Once you find the line containing "[Curated by You] (51, 18)" in the data below, copy it and each following line exactly, up to and including the line containing "Claim Form (private purchase) (82, 1584)", and nothing else.

• [Extracted information]
[Start of section]

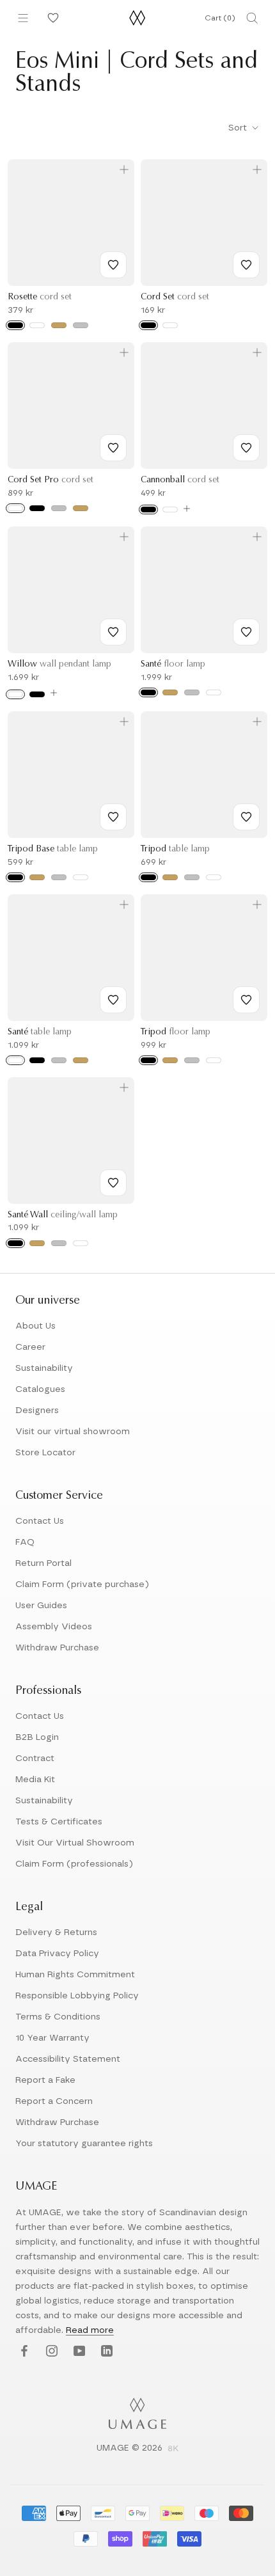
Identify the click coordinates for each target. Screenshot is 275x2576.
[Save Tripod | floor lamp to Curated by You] (246, 999)
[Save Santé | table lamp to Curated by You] (113, 999)
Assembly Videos (53, 1626)
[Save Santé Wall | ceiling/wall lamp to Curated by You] (113, 1182)
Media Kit (35, 1779)
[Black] (15, 325)
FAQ (25, 1542)
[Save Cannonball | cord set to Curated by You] (246, 447)
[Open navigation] (23, 17)
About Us (35, 1326)
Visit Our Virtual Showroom (74, 1842)
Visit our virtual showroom (72, 1431)
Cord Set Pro (50, 480)
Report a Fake (45, 2080)
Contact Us (39, 1521)
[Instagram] (50, 2351)
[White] (37, 325)
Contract (34, 1758)
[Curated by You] (51, 18)
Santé (173, 664)
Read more (90, 2330)
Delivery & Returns (56, 1932)
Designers (37, 1410)
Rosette (40, 297)
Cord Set (175, 297)
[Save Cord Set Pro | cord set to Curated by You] (113, 447)
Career (30, 1347)
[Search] (251, 17)
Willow (59, 664)
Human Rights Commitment (75, 1974)
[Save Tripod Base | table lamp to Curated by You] (113, 816)
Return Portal (43, 1563)
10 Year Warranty (52, 2038)
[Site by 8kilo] (173, 2449)
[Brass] (59, 325)
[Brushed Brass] (170, 692)
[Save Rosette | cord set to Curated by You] (113, 264)
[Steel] (80, 325)
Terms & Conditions (57, 2016)
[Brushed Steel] (59, 508)
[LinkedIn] (105, 2351)
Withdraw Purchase (57, 1647)
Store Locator (45, 1452)
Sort (238, 127)
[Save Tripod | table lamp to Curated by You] (246, 816)
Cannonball (180, 480)
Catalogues (40, 1389)
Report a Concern (54, 2101)
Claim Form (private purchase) (82, 1584)
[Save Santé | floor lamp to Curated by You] (246, 632)
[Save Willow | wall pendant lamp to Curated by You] (113, 632)
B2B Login (37, 1737)
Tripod (175, 849)
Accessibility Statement (67, 2059)
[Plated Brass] (80, 508)
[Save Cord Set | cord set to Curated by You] (246, 264)
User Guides (41, 1605)
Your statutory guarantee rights (84, 2143)
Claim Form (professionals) (74, 1864)
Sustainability (44, 1368)
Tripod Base (53, 849)
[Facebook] (22, 2351)
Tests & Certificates (58, 1821)
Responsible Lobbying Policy (77, 1995)
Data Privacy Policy (57, 1953)
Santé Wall (63, 1215)
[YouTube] (77, 2351)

[End of section]

• [Finished exercise]
[Curated by You] (51, 18)
Santé (173, 664)
Read more (90, 2330)
Delivery & Returns (56, 1932)
Designers (37, 1410)
Rosette (40, 297)
Cord Set (175, 297)
[Save Cord Set Pro | cord set to Curated by You] (113, 447)
Career (30, 1347)
[Search] (251, 17)
Willow (59, 664)
Human Rights Commitment (75, 1974)
[Save Tripod Base | table lamp to Curated by You] (113, 816)
Return Portal (43, 1563)
10 Year Warranty (52, 2038)
[Site by 8kilo] (173, 2449)
[Brass] (59, 325)
[Brushed Brass] (170, 692)
[Save Rosette | cord set to Curated by You] (113, 264)
[Steel] (80, 325)
Terms & Conditions (57, 2016)
[Brushed Steel] (59, 508)
[LinkedIn] (105, 2351)
Withdraw Purchase (57, 1647)
Store Locator (45, 1452)
Sort (238, 127)
[Save Tripod | table lamp to Curated by You] (246, 816)
Cannonball (180, 480)
Catalogues (40, 1389)
Report a Concern (54, 2101)
Claim Form (private purchase) (82, 1584)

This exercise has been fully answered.